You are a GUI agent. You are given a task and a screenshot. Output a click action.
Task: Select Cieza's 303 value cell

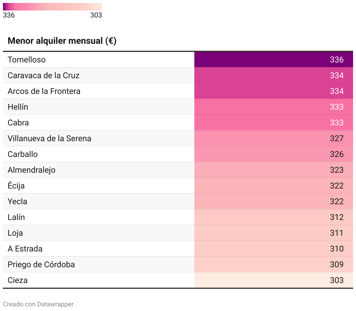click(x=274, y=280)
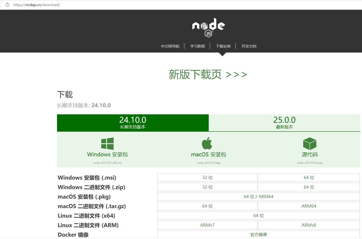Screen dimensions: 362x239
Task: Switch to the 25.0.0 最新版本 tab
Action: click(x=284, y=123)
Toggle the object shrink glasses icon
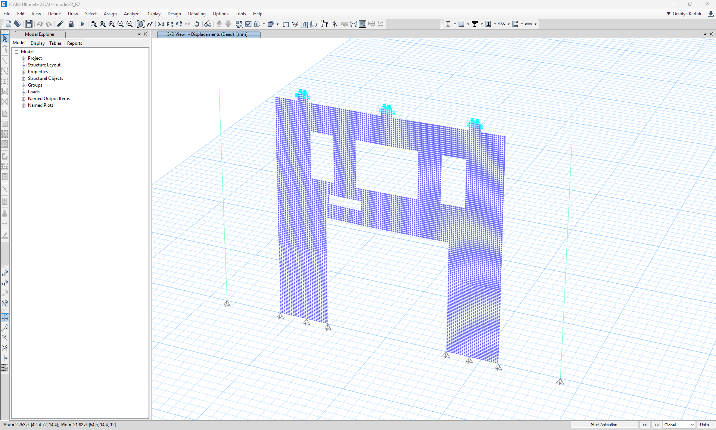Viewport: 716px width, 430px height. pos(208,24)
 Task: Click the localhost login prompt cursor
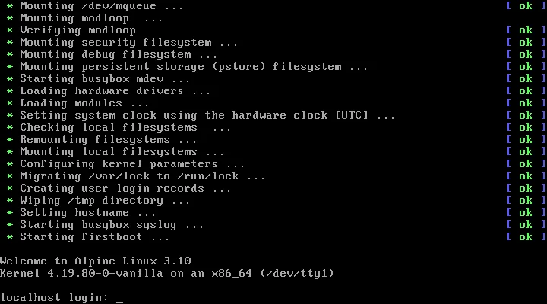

──────

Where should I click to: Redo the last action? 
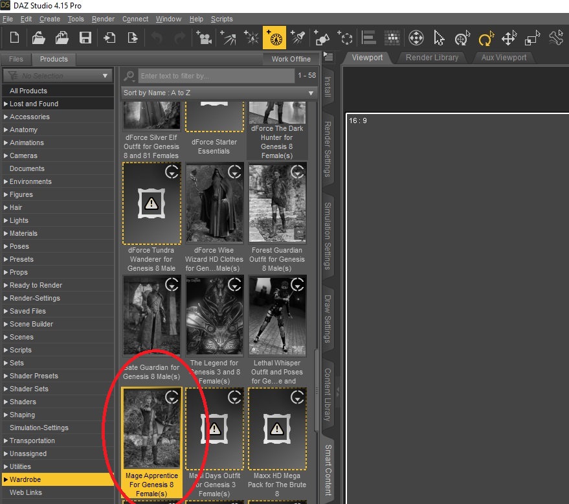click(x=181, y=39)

──────

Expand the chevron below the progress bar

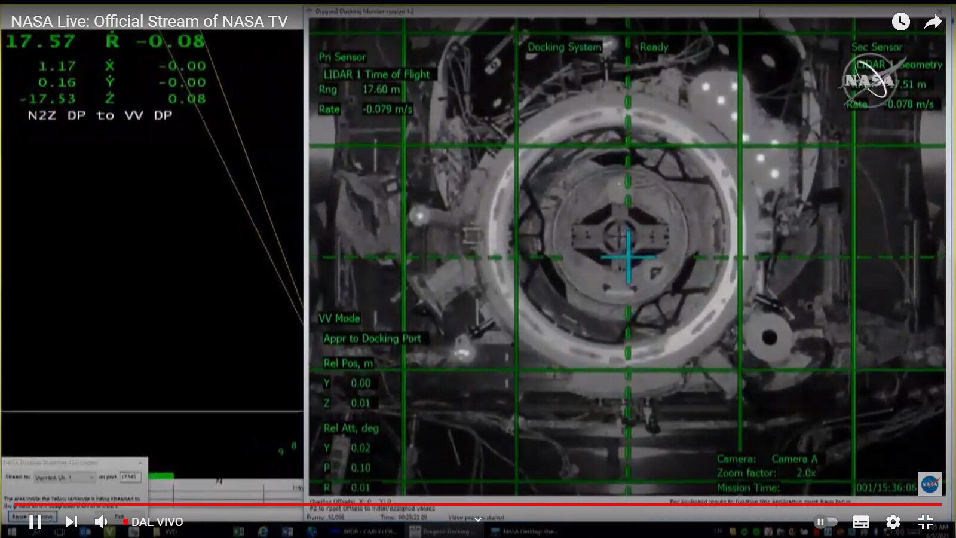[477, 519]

──────

**What you will do**. Word for word, retype the lines in the entries above that run from the one with "Task: Select Cieza's 303 value cell" through the one with "Task: Click the". Both ends count; pictures do not.

**Result below**.
Task: Select Cieza's 303 value cell

click(x=274, y=280)
Screen dimensions: 362x239
Task: Switch to the 25.0.0 最新版本 tab
Action: click(x=284, y=123)
Toggle the object shrink glasses icon
Viewport: 716px width, 430px height. pos(208,24)
 Task: Click the localhost login prompt cursor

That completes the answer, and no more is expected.